In the silence that followed Robin Armstrong’s exit, Vaughan turned his back to stare out of the window. The elms’ branches were black against the charcoal sky and his thoughts seemed tangled in the mazy treetops.
Margot opened her mouth to speak and closed it half a dozen times, blinking in perplexity.
Helena Vaughan drew the child close and rocked her.
‘Poor, poor man,’ she said in a low voice. ‘We must pray that he finds his Alice again – as we have found our Amelia.’
Rita did not stare and nor did she blink or speak. All the while Robin had been giving his account of himself, she had sat on the stool in the corner of the room, observing and listening. Now that he was gone she continued to sit, with the air of someone doing a mildly challenging long-division calculation in her head. What kind of a man is it, she was thinking, who appears to faint, and then comes round, though all the while his pulse does not falter?

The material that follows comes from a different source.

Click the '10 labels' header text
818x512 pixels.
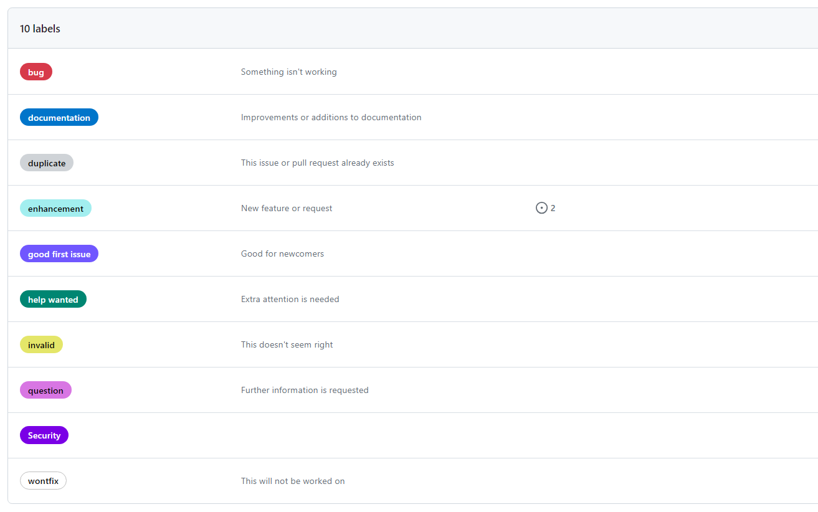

After a time she evidently arrived at the end of her reflections, for she put her thinking face away and rose to her feet.
‘I must go and see how Mr Daunt is doing,’ she said, and she let herself quietly out of the room.
The Tale of the Ferryman
HENRY DAUNT SLEPT and woke and slept again. He emerged each time a bit less bewildered, a bit more himself. It was not like the worst hangover he had ever had, but it was more akin to that than anything else he had ever experienced. He was still blinded by his own eyelids, which pressed firmly to each other and against his eyeballs.

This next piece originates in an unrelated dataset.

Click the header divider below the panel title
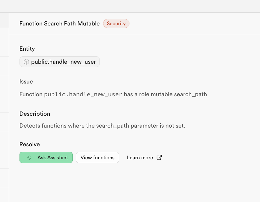The width and height of the screenshot is (260, 202). [x=135, y=34]

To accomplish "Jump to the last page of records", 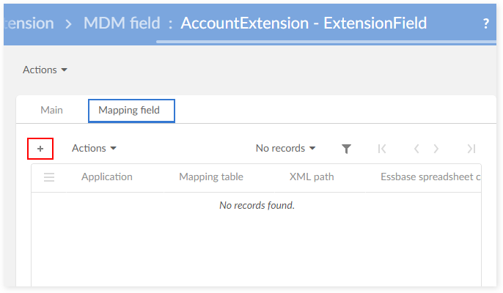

Till he was five years old Henry Daunt had cried persistently at night. Roused by her son’s inconsolable wailing in the dark, it had taken a long time for his mother to realize it wasn’t that he was afraid of the dark, but another reason. ‘There’s nothing to see,’ he sobbed at last, heartbroken, which put an end to her misunderstanding. ‘Of course there’s nothing to see,’ she told him. ‘It’s night. Night is for sleeping.’ He would not be persuaded. His father had sighed. ‘That boy was born with his eyes open and hasn’t shut them since.’ But it was he who had found the solution. ‘Look at the patterns on the inside of your eyelids. Pretty floating shapes, you’ll see, all different colours.’ Warily, fearing a trick, Henry had closed his eyes and been entranced.

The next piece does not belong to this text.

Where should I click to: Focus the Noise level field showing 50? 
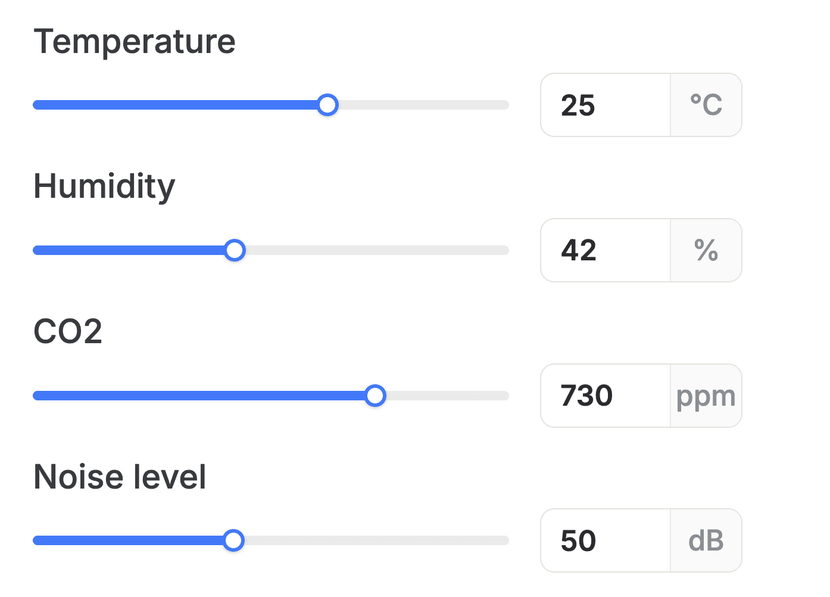pyautogui.click(x=606, y=540)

Later he’d taught himself to conjure up visions from memory with his eyes shut, and enjoy them as freely as when they were present before his daytime gaze. More freely, even. He reached an age where it was the Maidens of Destiny he conjured to entertain his night-time hours. The underground mermaids rose out of churning water, their torsos half concealed by rounded lines that might have been waves, or curling locks, but might conceivably (if you were a boy of fourteen) not have been concealment at all but the actual curves of actual breasts. This was the image he lingered over in the dark hours. A creature with streaming hair, half-woman, half-river, cavorted with him and her caresses were so intoxicating that they had the same effect on him that a real woman might. His hand curled around himself and he was solid as an oar. A few tugs were enough, he was pulled into the current, he was the current, he dissolved into bliss.